Extracted data entries:
------------------------------------------------------------------------

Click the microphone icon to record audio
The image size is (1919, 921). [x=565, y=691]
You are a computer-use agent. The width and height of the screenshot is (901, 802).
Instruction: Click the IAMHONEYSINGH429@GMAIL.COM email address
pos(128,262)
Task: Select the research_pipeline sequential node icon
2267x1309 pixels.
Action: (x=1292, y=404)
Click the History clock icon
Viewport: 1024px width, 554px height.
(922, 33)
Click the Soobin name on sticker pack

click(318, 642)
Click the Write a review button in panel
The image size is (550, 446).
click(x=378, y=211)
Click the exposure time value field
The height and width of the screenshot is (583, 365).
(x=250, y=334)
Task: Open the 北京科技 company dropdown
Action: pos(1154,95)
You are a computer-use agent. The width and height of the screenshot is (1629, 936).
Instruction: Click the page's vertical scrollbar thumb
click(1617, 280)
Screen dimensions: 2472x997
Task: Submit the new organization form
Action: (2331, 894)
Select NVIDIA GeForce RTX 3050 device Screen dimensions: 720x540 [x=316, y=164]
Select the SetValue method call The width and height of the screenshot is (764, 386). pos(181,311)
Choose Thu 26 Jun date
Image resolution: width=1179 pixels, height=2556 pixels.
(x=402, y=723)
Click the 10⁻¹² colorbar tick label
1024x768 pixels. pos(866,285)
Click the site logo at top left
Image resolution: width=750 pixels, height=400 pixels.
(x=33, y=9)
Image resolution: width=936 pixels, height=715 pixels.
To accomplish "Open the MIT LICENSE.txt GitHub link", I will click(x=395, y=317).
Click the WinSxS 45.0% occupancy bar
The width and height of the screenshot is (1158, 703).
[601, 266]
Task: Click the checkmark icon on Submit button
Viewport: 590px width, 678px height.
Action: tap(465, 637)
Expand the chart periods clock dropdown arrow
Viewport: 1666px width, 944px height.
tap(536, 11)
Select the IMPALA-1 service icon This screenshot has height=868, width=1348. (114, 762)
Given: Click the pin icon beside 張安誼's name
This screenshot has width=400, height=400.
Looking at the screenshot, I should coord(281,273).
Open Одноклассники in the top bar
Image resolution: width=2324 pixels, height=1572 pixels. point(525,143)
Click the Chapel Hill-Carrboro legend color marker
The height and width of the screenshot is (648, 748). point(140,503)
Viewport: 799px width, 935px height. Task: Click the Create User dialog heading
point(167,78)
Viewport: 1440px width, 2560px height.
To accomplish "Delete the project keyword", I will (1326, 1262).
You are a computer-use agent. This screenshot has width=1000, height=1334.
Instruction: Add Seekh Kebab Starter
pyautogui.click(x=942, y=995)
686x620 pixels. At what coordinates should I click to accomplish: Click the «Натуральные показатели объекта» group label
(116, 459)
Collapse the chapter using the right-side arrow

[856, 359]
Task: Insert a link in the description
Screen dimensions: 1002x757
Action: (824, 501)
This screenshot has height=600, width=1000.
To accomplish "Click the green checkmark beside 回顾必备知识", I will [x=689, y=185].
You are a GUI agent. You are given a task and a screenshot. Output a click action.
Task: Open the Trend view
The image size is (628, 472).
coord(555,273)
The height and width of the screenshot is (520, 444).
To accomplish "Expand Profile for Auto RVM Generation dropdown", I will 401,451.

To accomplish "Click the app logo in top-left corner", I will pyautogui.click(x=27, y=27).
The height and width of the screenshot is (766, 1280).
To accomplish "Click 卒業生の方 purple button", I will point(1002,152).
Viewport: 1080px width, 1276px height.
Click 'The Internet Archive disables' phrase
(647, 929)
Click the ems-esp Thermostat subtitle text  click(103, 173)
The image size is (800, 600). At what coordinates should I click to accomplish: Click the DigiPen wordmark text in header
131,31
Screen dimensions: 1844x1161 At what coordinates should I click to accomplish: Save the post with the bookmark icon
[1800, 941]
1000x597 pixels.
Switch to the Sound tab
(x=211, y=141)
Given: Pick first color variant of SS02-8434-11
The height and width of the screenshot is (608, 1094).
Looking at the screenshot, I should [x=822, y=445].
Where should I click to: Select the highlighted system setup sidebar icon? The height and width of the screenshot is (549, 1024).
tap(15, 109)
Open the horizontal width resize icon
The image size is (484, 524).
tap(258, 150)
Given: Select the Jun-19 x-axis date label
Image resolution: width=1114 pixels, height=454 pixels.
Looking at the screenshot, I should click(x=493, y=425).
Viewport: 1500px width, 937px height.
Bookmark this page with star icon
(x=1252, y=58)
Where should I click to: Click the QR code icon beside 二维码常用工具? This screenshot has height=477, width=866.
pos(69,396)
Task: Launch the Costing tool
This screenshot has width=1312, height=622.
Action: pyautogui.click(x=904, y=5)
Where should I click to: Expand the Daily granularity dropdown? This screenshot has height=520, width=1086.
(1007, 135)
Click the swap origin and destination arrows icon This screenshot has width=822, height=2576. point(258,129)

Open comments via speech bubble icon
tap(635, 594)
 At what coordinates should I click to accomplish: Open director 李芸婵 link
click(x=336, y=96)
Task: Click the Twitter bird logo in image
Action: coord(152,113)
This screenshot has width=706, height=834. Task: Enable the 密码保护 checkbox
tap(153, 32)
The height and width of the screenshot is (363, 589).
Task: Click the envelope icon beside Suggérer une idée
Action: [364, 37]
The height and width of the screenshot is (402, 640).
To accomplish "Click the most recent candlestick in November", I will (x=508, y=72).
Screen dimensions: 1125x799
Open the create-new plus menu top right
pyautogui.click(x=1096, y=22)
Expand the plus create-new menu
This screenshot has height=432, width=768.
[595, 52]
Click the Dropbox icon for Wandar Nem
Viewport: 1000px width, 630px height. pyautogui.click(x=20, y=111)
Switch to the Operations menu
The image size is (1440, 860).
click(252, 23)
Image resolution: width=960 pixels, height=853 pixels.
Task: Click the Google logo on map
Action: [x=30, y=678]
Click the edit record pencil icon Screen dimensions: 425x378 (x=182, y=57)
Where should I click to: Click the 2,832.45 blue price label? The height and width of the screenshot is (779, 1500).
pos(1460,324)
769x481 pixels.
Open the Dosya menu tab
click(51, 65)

------------------------------------------------------------------------

Task goal »
Give back all the records above exactly as they were written.

Written answer »
Click the microphone icon to record audio
The image size is (1919, 921). [x=565, y=691]
You are a computer-use agent. The width and height of the screenshot is (901, 802).
Instruction: Click the IAMHONEYSINGH429@GMAIL.COM email address
pos(128,262)
Task: Select the research_pipeline sequential node icon
2267x1309 pixels.
Action: (x=1292, y=404)
Click the History clock icon
Viewport: 1024px width, 554px height.
(922, 33)
Click the Soobin name on sticker pack

click(318, 642)
Click the Write a review button in panel
The image size is (550, 446).
click(x=378, y=211)
Click the exposure time value field
The height and width of the screenshot is (583, 365).
(x=250, y=334)
Task: Open the 北京科技 company dropdown
Action: pos(1154,95)
You are a computer-use agent. The width and height of the screenshot is (1629, 936).
Instruction: Click the page's vertical scrollbar thumb
click(1617, 280)
Screen dimensions: 2472x997
Task: Submit the new organization form
Action: (2331, 894)
Select NVIDIA GeForce RTX 3050 device Screen dimensions: 720x540 [x=316, y=164]
Select the SetValue method call The width and height of the screenshot is (764, 386). pos(181,311)
Choose Thu 26 Jun date
Image resolution: width=1179 pixels, height=2556 pixels.
(x=402, y=723)
Click the 10⁻¹² colorbar tick label
1024x768 pixels. pos(866,285)
Click the site logo at top left
Image resolution: width=750 pixels, height=400 pixels.
(x=33, y=9)
Image resolution: width=936 pixels, height=715 pixels.
To accomplish "Open the MIT LICENSE.txt GitHub link", I will click(x=395, y=317).
Click the WinSxS 45.0% occupancy bar
The width and height of the screenshot is (1158, 703).
[601, 266]
Task: Click the checkmark icon on Submit button
Viewport: 590px width, 678px height.
Action: tap(465, 637)
Expand the chart periods clock dropdown arrow
Viewport: 1666px width, 944px height.
tap(536, 11)
Select the IMPALA-1 service icon This screenshot has height=868, width=1348. (114, 762)
Given: Click the pin icon beside 張安誼's name
This screenshot has width=400, height=400.
Looking at the screenshot, I should coord(281,273).
Open Одноклассники in the top bar
Image resolution: width=2324 pixels, height=1572 pixels. point(525,143)
Click the Chapel Hill-Carrboro legend color marker
The height and width of the screenshot is (648, 748). point(140,503)
Viewport: 799px width, 935px height. Task: Click the Create User dialog heading
point(167,78)
Viewport: 1440px width, 2560px height.
To accomplish "Delete the project keyword", I will (1326, 1262).
You are a computer-use agent. This screenshot has width=1000, height=1334.
Instruction: Add Seekh Kebab Starter
pyautogui.click(x=942, y=995)
686x620 pixels. At what coordinates should I click to accomplish: Click the «Натуральные показатели объекта» group label
(116, 459)
Collapse the chapter using the right-side arrow

[856, 359]
Task: Insert a link in the description
Screen dimensions: 1002x757
Action: (824, 501)
This screenshot has height=600, width=1000.
To accomplish "Click the green checkmark beside 回顾必备知识", I will [x=689, y=185].
You are a GUI agent. You are given a task and a screenshot. Output a click action.
Task: Open the Trend view
The image size is (628, 472).
coord(555,273)
The height and width of the screenshot is (520, 444).
To accomplish "Expand Profile for Auto RVM Generation dropdown", I will 401,451.

To accomplish "Click the app logo in top-left corner", I will pyautogui.click(x=27, y=27).
The height and width of the screenshot is (766, 1280).
To accomplish "Click 卒業生の方 purple button", I will point(1002,152).
Viewport: 1080px width, 1276px height.
Click 'The Internet Archive disables' phrase
(647, 929)
Click the ems-esp Thermostat subtitle text  click(103, 173)
The image size is (800, 600). At what coordinates should I click to accomplish: Click the DigiPen wordmark text in header
131,31
Screen dimensions: 1844x1161 At what coordinates should I click to accomplish: Save the post with the bookmark icon
[1800, 941]
1000x597 pixels.
Switch to the Sound tab
(x=211, y=141)
Given: Pick first color variant of SS02-8434-11
The height and width of the screenshot is (608, 1094).
Looking at the screenshot, I should [x=822, y=445].
Where should I click to: Select the highlighted system setup sidebar icon? The height and width of the screenshot is (549, 1024).
tap(15, 109)
Open the horizontal width resize icon
The image size is (484, 524).
tap(258, 150)
Given: Select the Jun-19 x-axis date label
Image resolution: width=1114 pixels, height=454 pixels.
Looking at the screenshot, I should click(x=493, y=425).
Viewport: 1500px width, 937px height.
Bookmark this page with star icon
(x=1252, y=58)
Where should I click to: Click the QR code icon beside 二维码常用工具? This screenshot has height=477, width=866.
pos(69,396)
Task: Launch the Costing tool
This screenshot has width=1312, height=622.
Action: pyautogui.click(x=904, y=5)
Where should I click to: Expand the Daily granularity dropdown? This screenshot has height=520, width=1086.
(1007, 135)
Click the swap origin and destination arrows icon This screenshot has width=822, height=2576. point(258,129)

Open comments via speech bubble icon
tap(635, 594)
 At what coordinates should I click to accomplish: Open director 李芸婵 link
click(x=336, y=96)
Task: Click the Twitter bird logo in image
Action: coord(152,113)
This screenshot has width=706, height=834. Task: Enable the 密码保护 checkbox
tap(153, 32)
The height and width of the screenshot is (363, 589).
Task: Click the envelope icon beside Suggérer une idée
Action: [364, 37]
The height and width of the screenshot is (402, 640).
To accomplish "Click the most recent candlestick in November", I will (x=508, y=72).
Screen dimensions: 1125x799
Open the create-new plus menu top right
pyautogui.click(x=1096, y=22)
Expand the plus create-new menu
This screenshot has height=432, width=768.
[595, 52]
Click the Dropbox icon for Wandar Nem
Viewport: 1000px width, 630px height. pyautogui.click(x=20, y=111)
Switch to the Operations menu
The image size is (1440, 860).
click(252, 23)
Image resolution: width=960 pixels, height=853 pixels.
Task: Click the Google logo on map
Action: [x=30, y=678]
Click the edit record pencil icon Screen dimensions: 425x378 (x=182, y=57)
Where should I click to: Click the 2,832.45 blue price label? The height and width of the screenshot is (779, 1500).
pos(1460,324)
769x481 pixels.
Open the Dosya menu tab
click(51, 65)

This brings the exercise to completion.